**EXTRACTED MATERIAL**
* begin *

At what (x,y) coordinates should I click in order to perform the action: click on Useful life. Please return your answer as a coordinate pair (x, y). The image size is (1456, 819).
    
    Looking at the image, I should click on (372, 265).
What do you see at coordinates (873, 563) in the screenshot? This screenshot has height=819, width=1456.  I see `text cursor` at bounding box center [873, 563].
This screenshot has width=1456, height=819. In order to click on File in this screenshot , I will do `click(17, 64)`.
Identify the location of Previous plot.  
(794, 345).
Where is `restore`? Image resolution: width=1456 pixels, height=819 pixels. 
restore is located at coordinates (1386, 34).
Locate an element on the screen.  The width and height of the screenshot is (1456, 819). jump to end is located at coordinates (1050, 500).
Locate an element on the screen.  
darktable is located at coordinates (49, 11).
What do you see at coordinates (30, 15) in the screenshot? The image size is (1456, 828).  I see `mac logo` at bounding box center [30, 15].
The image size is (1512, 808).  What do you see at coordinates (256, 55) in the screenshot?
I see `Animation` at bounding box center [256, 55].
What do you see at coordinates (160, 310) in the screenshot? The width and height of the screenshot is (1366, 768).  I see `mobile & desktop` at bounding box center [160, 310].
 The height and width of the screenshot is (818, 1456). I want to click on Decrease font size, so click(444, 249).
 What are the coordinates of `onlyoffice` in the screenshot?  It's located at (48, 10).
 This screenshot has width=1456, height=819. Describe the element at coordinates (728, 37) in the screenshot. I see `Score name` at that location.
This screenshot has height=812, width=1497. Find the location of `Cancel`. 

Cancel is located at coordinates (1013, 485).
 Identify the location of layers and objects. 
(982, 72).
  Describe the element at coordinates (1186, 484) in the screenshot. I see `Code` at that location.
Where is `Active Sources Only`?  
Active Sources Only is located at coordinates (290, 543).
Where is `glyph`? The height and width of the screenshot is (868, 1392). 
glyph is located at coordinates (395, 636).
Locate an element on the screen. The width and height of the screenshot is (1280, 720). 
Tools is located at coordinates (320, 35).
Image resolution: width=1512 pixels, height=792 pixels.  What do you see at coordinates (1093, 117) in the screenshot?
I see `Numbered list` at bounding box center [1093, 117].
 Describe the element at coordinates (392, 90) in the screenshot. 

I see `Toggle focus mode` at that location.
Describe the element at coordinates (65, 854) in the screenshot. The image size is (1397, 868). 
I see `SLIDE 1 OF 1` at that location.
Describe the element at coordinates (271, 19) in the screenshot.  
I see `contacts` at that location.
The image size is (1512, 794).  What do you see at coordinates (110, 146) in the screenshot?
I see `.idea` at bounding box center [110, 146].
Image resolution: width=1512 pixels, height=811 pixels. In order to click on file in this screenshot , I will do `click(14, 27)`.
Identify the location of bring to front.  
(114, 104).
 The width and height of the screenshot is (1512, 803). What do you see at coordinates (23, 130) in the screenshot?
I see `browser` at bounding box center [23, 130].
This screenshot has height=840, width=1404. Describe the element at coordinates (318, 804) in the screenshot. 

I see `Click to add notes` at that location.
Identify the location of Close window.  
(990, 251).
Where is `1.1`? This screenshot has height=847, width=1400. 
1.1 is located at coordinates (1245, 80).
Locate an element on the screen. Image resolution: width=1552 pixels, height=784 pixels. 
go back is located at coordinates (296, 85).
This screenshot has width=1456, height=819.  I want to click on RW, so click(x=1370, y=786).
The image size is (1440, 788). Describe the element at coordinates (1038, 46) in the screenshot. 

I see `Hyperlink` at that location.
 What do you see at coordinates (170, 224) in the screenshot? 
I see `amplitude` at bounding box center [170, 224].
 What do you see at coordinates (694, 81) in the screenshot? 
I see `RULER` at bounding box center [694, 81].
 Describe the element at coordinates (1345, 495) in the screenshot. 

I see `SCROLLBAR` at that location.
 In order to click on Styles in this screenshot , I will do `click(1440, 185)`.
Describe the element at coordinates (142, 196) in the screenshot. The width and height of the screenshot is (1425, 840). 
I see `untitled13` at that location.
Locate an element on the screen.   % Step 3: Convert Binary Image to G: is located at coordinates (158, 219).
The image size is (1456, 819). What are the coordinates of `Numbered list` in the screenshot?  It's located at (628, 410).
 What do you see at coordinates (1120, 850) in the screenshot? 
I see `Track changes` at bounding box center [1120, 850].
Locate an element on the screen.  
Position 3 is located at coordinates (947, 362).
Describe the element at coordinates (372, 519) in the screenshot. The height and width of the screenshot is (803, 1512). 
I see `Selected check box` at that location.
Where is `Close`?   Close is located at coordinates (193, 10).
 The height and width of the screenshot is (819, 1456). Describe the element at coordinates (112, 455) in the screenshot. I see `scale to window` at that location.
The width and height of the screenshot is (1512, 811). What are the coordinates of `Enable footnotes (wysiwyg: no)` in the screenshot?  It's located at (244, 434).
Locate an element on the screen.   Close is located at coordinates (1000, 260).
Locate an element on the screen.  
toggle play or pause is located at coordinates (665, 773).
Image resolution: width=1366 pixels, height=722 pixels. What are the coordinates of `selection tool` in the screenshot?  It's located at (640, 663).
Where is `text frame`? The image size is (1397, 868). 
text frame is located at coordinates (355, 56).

* end *

**TASK OBJECTIVE**
Copy all of the data above line for line, without changing anything.

**ANSWER IN FULL**
At what (x,y) coordinates should I click in order to perform the action: click on Useful life. Please return your answer as a coordinate pair (x, y). The image size is (1456, 819).
    
    Looking at the image, I should click on (372, 265).
What do you see at coordinates (873, 563) in the screenshot? This screenshot has height=819, width=1456.  I see `text cursor` at bounding box center [873, 563].
This screenshot has width=1456, height=819. In order to click on File in this screenshot , I will do `click(17, 64)`.
Identify the location of Previous plot.  
(794, 345).
Where is `restore`? Image resolution: width=1456 pixels, height=819 pixels. 
restore is located at coordinates (1386, 34).
Locate an element on the screen.  The width and height of the screenshot is (1456, 819). jump to end is located at coordinates (1050, 500).
Locate an element on the screen.  
darktable is located at coordinates (49, 11).
What do you see at coordinates (30, 15) in the screenshot? The image size is (1456, 828).  I see `mac logo` at bounding box center [30, 15].
The image size is (1512, 808).  What do you see at coordinates (256, 55) in the screenshot?
I see `Animation` at bounding box center [256, 55].
What do you see at coordinates (160, 310) in the screenshot? The width and height of the screenshot is (1366, 768).  I see `mobile & desktop` at bounding box center [160, 310].
 The height and width of the screenshot is (818, 1456). I want to click on Decrease font size, so click(444, 249).
 What are the coordinates of `onlyoffice` in the screenshot?  It's located at (48, 10).
 This screenshot has width=1456, height=819. Describe the element at coordinates (728, 37) in the screenshot. I see `Score name` at that location.
This screenshot has height=812, width=1497. Find the location of `Cancel`. 

Cancel is located at coordinates (1013, 485).
 Identify the location of layers and objects. 
(982, 72).
  Describe the element at coordinates (1186, 484) in the screenshot. I see `Code` at that location.
Where is `Active Sources Only`?  
Active Sources Only is located at coordinates (290, 543).
Where is `glyph`? The height and width of the screenshot is (868, 1392). 
glyph is located at coordinates (395, 636).
Locate an element on the screen. The width and height of the screenshot is (1280, 720). 
Tools is located at coordinates (320, 35).
Image resolution: width=1512 pixels, height=792 pixels.  What do you see at coordinates (1093, 117) in the screenshot?
I see `Numbered list` at bounding box center [1093, 117].
 Describe the element at coordinates (392, 90) in the screenshot. 

I see `Toggle focus mode` at that location.
Describe the element at coordinates (65, 854) in the screenshot. The image size is (1397, 868). 
I see `SLIDE 1 OF 1` at that location.
Describe the element at coordinates (271, 19) in the screenshot.  
I see `contacts` at that location.
The image size is (1512, 794).  What do you see at coordinates (110, 146) in the screenshot?
I see `.idea` at bounding box center [110, 146].
Image resolution: width=1512 pixels, height=811 pixels. In order to click on file in this screenshot , I will do `click(14, 27)`.
Identify the location of bring to front.  
(114, 104).
 The width and height of the screenshot is (1512, 803). What do you see at coordinates (23, 130) in the screenshot?
I see `browser` at bounding box center [23, 130].
This screenshot has height=840, width=1404. Describe the element at coordinates (318, 804) in the screenshot. 

I see `Click to add notes` at that location.
Identify the location of Close window.  
(990, 251).
Where is `1.1`? This screenshot has height=847, width=1400. 
1.1 is located at coordinates (1245, 80).
Locate an element on the screen. Image resolution: width=1552 pixels, height=784 pixels. 
go back is located at coordinates (296, 85).
This screenshot has width=1456, height=819.  I want to click on RW, so click(x=1370, y=786).
The image size is (1440, 788). Describe the element at coordinates (1038, 46) in the screenshot. 

I see `Hyperlink` at that location.
 What do you see at coordinates (170, 224) in the screenshot? 
I see `amplitude` at bounding box center [170, 224].
 What do you see at coordinates (694, 81) in the screenshot? 
I see `RULER` at bounding box center [694, 81].
 Describe the element at coordinates (1345, 495) in the screenshot. 

I see `SCROLLBAR` at that location.
 In order to click on Styles in this screenshot , I will do `click(1440, 185)`.
Describe the element at coordinates (142, 196) in the screenshot. The width and height of the screenshot is (1425, 840). 
I see `untitled13` at that location.
Locate an element on the screen.   % Step 3: Convert Binary Image to G: is located at coordinates (158, 219).
The image size is (1456, 819). What are the coordinates of `Numbered list` in the screenshot?  It's located at (628, 410).
 What do you see at coordinates (1120, 850) in the screenshot? 
I see `Track changes` at bounding box center [1120, 850].
Locate an element on the screen.  
Position 3 is located at coordinates (947, 362).
Describe the element at coordinates (372, 519) in the screenshot. The height and width of the screenshot is (803, 1512). 
I see `Selected check box` at that location.
Where is `Close`?   Close is located at coordinates (193, 10).
 The height and width of the screenshot is (819, 1456). Describe the element at coordinates (112, 455) in the screenshot. I see `scale to window` at that location.
The width and height of the screenshot is (1512, 811). What are the coordinates of `Enable footnotes (wysiwyg: no)` in the screenshot?  It's located at (244, 434).
Locate an element on the screen.   Close is located at coordinates (1000, 260).
Locate an element on the screen.  
toggle play or pause is located at coordinates (665, 773).
Image resolution: width=1366 pixels, height=722 pixels. What are the coordinates of `selection tool` in the screenshot?  It's located at (640, 663).
Where is `text frame`? The image size is (1397, 868). 
text frame is located at coordinates (355, 56).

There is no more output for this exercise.